Resilience and forest degradation: what the study says about the future of the Amazon

30 de April de 2026 | Note

Apr 30, 2026 | Note

The publication of a recent scientific article on our study in the journal PNAS (Proceedings of the National Academy of Sciences) has brought important visibility to research that has been built up over two decades by IPAM scientists and partners. However, some of the interpretations presented deserve clarification, especially as hasty conclusions can lead to confusion about what the study actually shows.

For twenty years, our work monitored experimental plots in the Amazon-Cerrado transition in Mato Grosso, one of the driest and most pressured regions of the Amazon. There we evaluated, on a scale rare for ecological studies, how the forest responds to repeated fires, severe droughts and windstorms, testing whether these disturbances would lead to “savannization”. Understanding that savannization would include the favoring of Cerrado species.

The main conclusion after all these years is that forests subjected to severe disturbances can show significant capacity for recovery when protected from new impacts. This is an important finding. But this recovery does not mean the absence of damage, nor does it eliminate concerns about the biome’s vulnerabilities.

On the contrary, the study shows that recovery occurs with changes in the structure, composition and functioning of the forest, often resulting in ecosystems that are more simplified and potentially more vulnerable to new disturbances. This result in no way invalidates scientific warnings about forest degradation and hotspots in the Amazon. It helps to qualify them.

It is also important to clarify that the debate often summarized under the term “savannization” is more complex than an abrupt conversion of forest into savannah. Our study showed that, after these disturbances, there was no establishment of grass or woody species typical of the Cerrado. In the first few years, the most impacted areas were occupied by exotic grasses associated with pastures, such as brachiaria and andropogon, which favored the spread of fire. Over time, these areas began to be reoccupied by forest species, which are mainly more generalist and potentially more vulnerable. In other words, we didn’t observe a conversion to savannah, but a degraded, simplified and more flammable forest. And it is precisely in this context that our results should be interpreted.

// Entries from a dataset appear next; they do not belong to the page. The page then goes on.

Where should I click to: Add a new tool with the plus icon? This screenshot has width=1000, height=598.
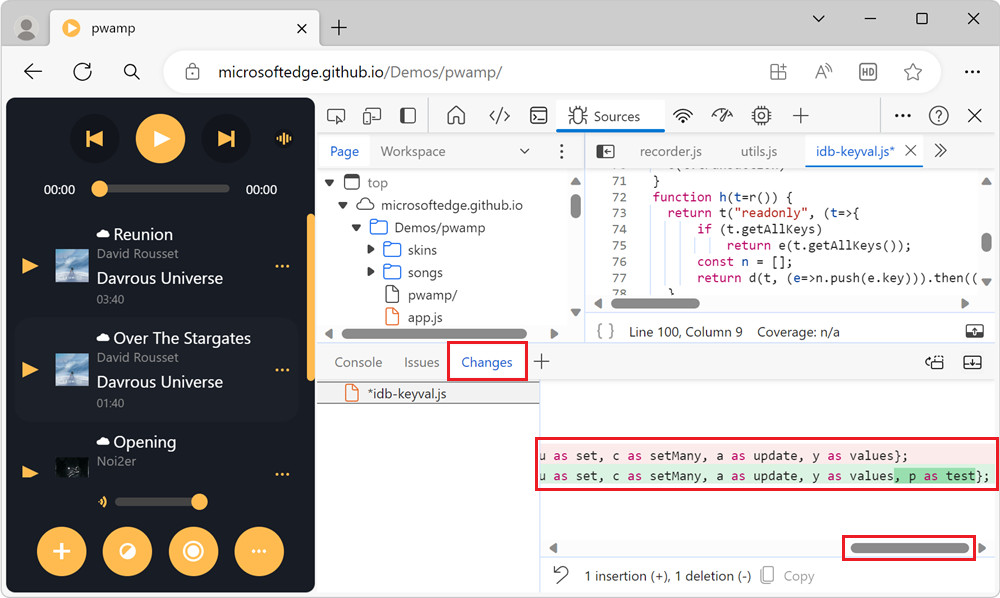coord(800,116)
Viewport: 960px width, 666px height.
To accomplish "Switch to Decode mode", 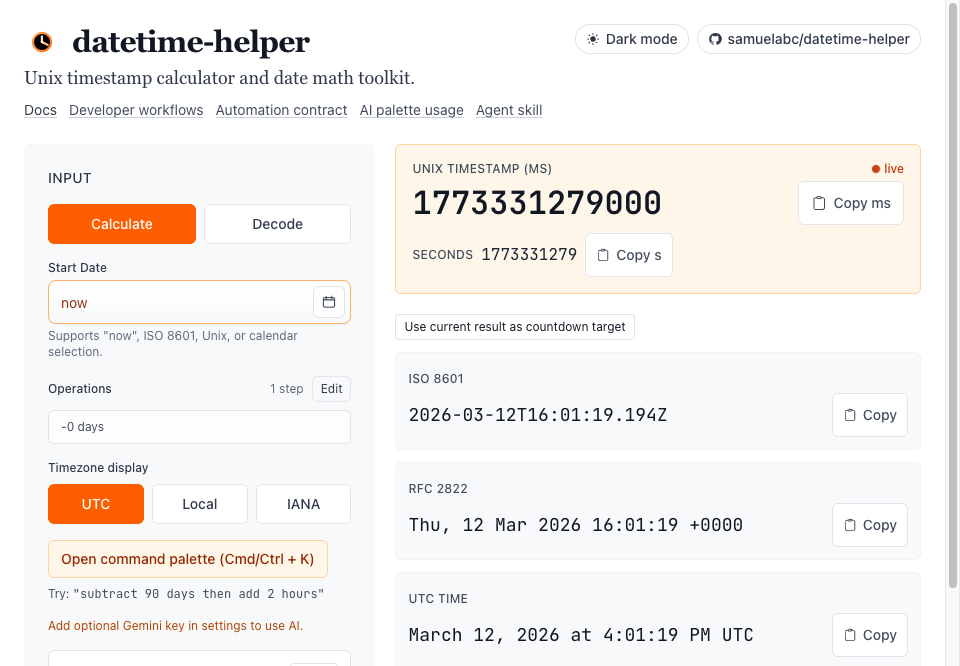I will pyautogui.click(x=277, y=224).
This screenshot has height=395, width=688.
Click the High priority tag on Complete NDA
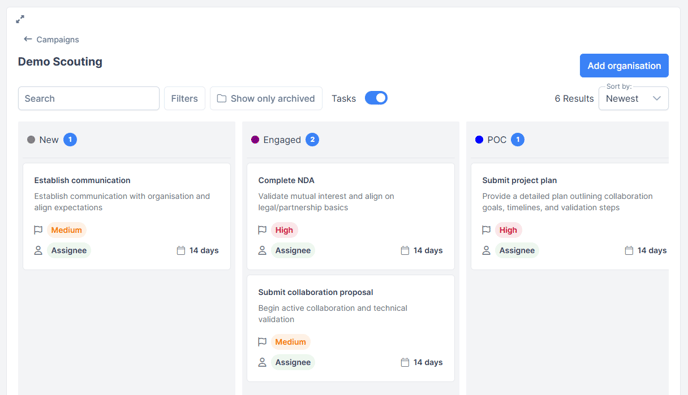(284, 230)
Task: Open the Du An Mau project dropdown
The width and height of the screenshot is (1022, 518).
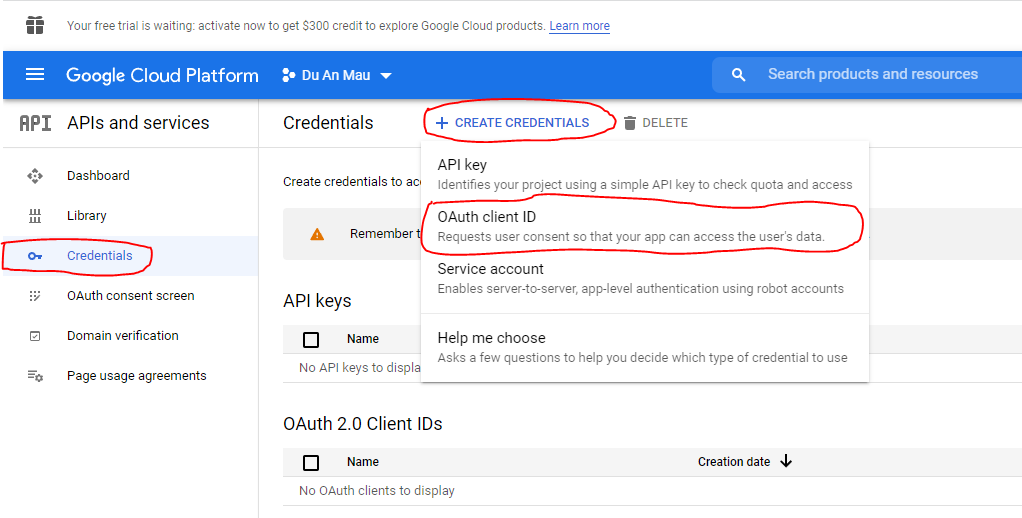Action: [x=337, y=75]
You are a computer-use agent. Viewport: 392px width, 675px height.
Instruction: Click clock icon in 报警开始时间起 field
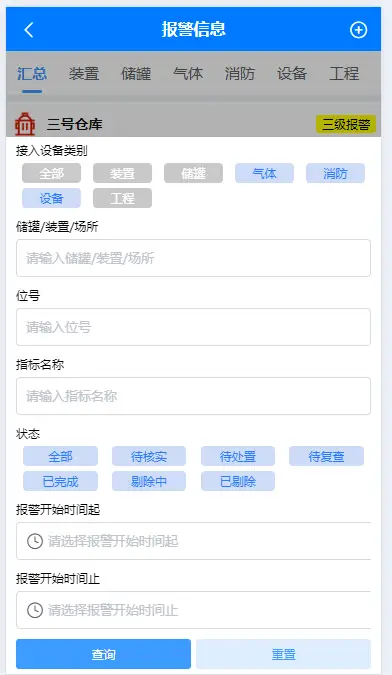click(x=35, y=541)
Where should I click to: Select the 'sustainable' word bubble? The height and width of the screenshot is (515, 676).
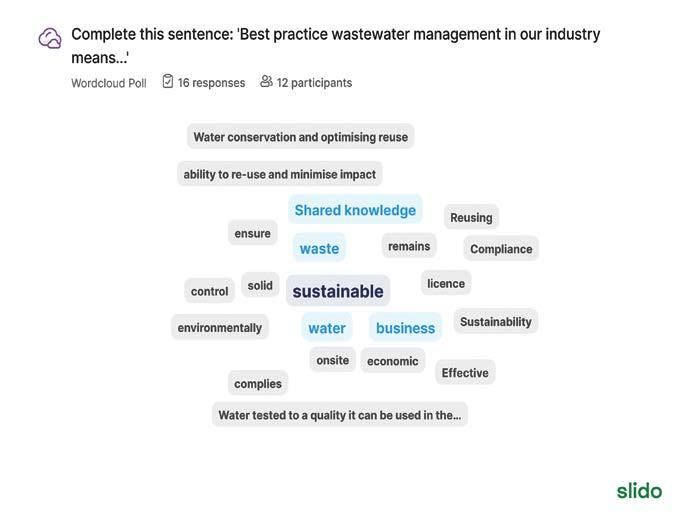338,291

Another central aspect of the study is that the observed recovery occurred because, after the first six years of the fire experiment, the fire was stopped. We have used the analogy of the “hammer effect” to illustrate this point. When successive disturbances continue to affect the forest, its ability to recover decreases. In the experiment, the removal of this factor made room for regeneration.

This condition, however, does not represent the reality of much of the Amazon. Furthermore, this resilience operates within a climate envelope that is being progressively narrowed by global warming. Each new extreme drought and each new major fire reduces the conditions in which this recovery can still occur. For this reason, the study’s main message is not that the forest is “safe”, but that its resilience depends on protection against new disturbances.

It is also important to avoid undue extrapolations. The experiment was carried out in a particularly resilient forest in the Amazon-Cerrado transition and cannot, in isolation, be generalized to the entire Amazon basin, which is made up of forests with different levels of vulnerability and ecological responses.

One of the most relevant findings is that burned and unburned areas are becoming more similar at the edge, for example, which indicates that even apparently intact forests are undergoing degradation processes. This result reinforces the urgency of conservation.

Our study does not invalidate this body of knowledge about the vulnerability of the Amazon rainforest to disturbances. On the contrary, it contributes to qualifying it, showing greater ecological complexity and, at the same time, reaffirming that the resilience observed depends on the conditions in which it is found, in relation to the pressures it has been suffering.

In this sense, the results should not be read as a reason to relativize forest protection policies or reduce attention to climate and ecological risks. Rather, they reinforce the importance of preventing fires, containing degradation, implementing integrated fire management, strengthening protected areas and confronting global warming, which narrows the conditions in which this resilience still operates.

The Amazon may be more resilient than sometimes assumed. This is good news. But resilience is not invulnerability. The study’s central contribution is to show that there is still a window for recovery, provided that the forest has the right time, protection and climatic conditions. This is precisely, without fear of exaggeration, an argument in favor of extending, not reducing, the commitment to its protection.